THE REQUEST - Show every line below that contains the word "This", treating uppercase and lowercase as different.

DATA ROWS -
**********

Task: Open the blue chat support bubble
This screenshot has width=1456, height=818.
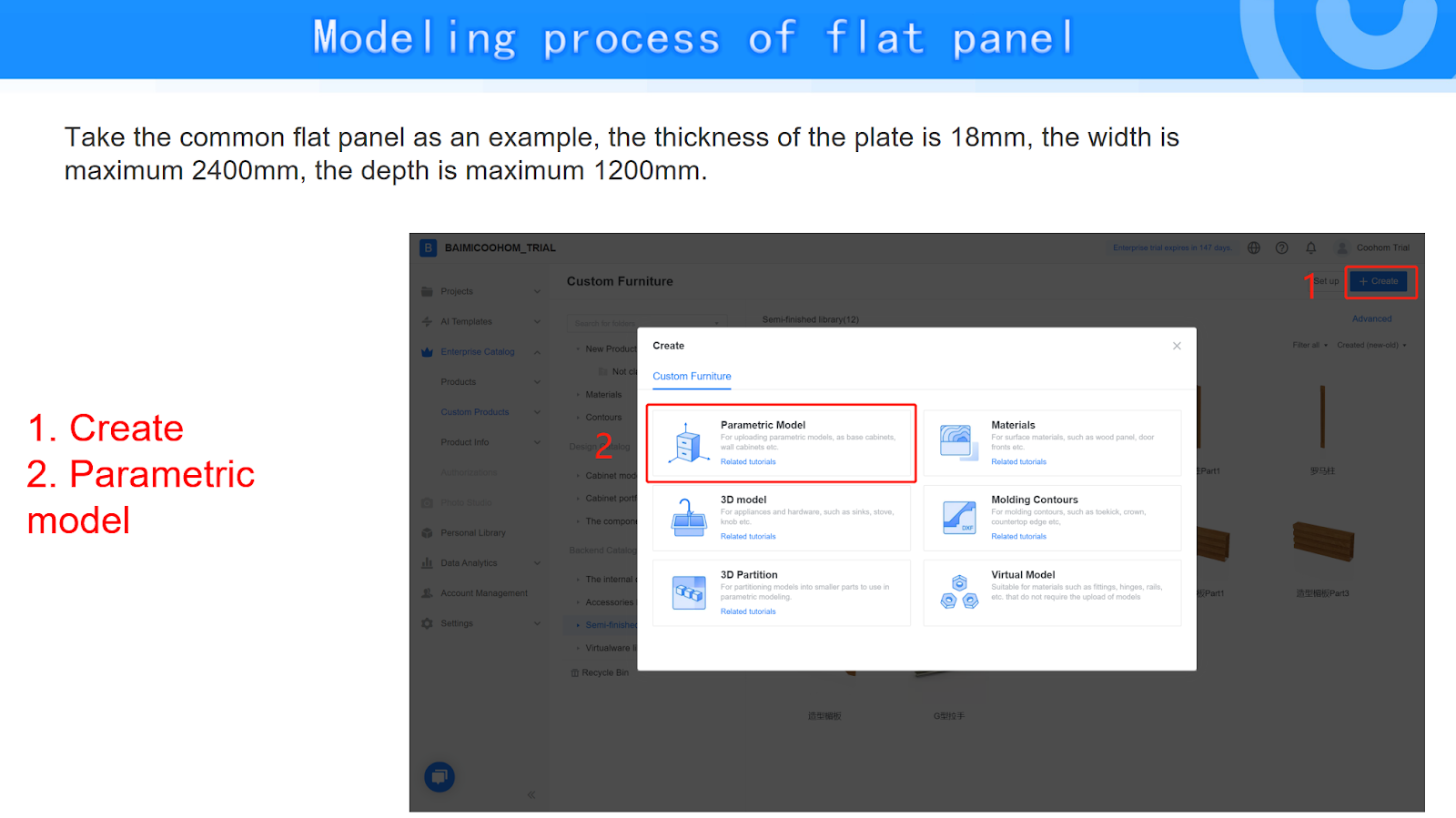Action: tap(440, 776)
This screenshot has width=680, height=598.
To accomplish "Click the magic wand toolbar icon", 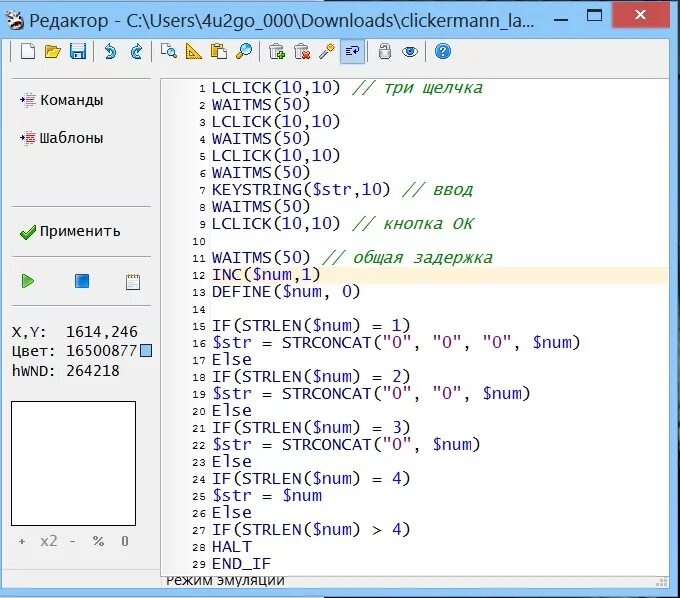I will tap(327, 52).
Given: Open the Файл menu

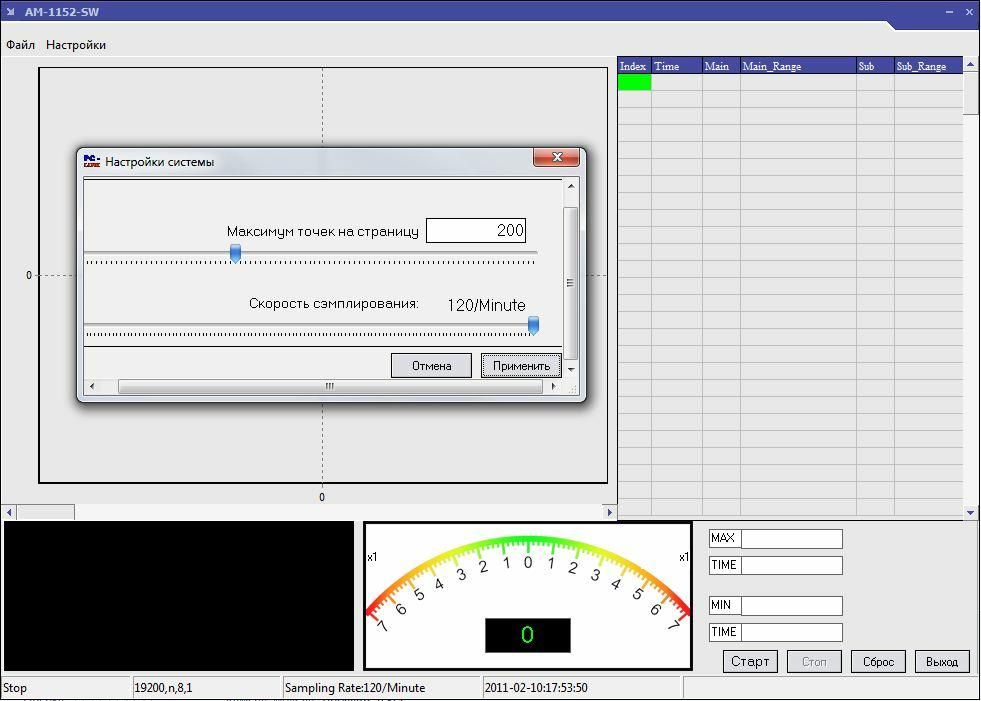Looking at the screenshot, I should coord(20,45).
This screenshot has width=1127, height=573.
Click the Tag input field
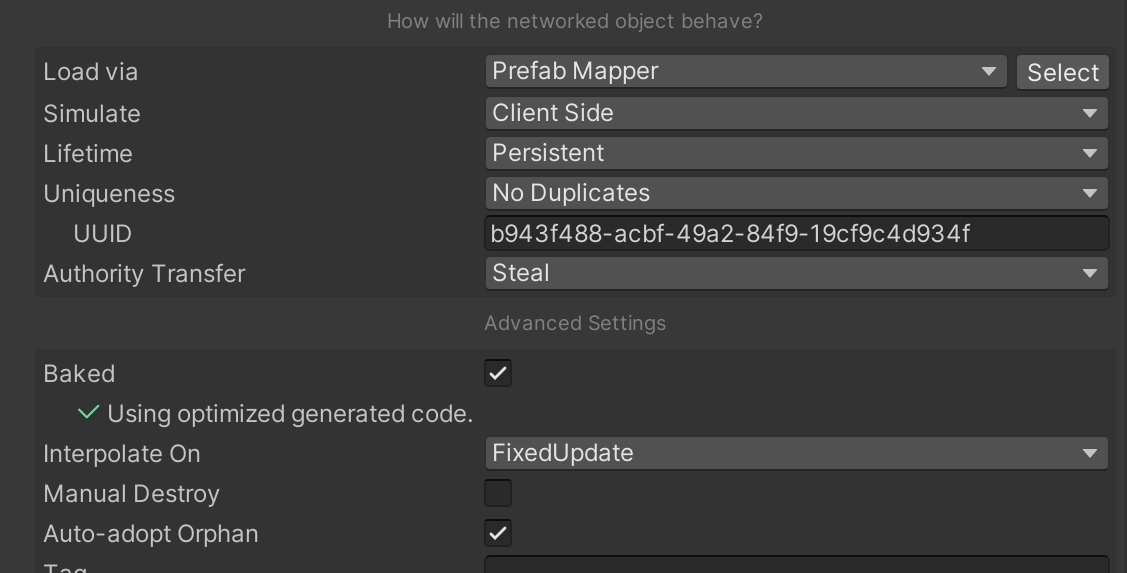[796, 565]
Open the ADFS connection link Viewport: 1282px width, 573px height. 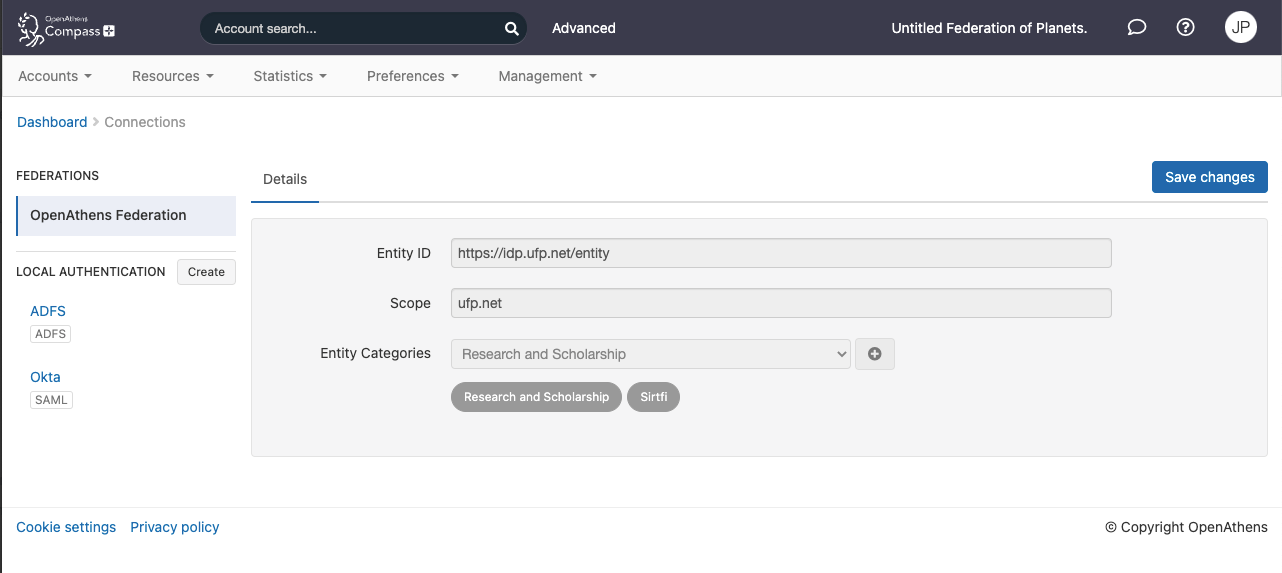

**********

OUTPUT -
This screenshot has width=1456, height=818.
This screenshot has width=680, height=598.
This screenshot has width=1127, height=573.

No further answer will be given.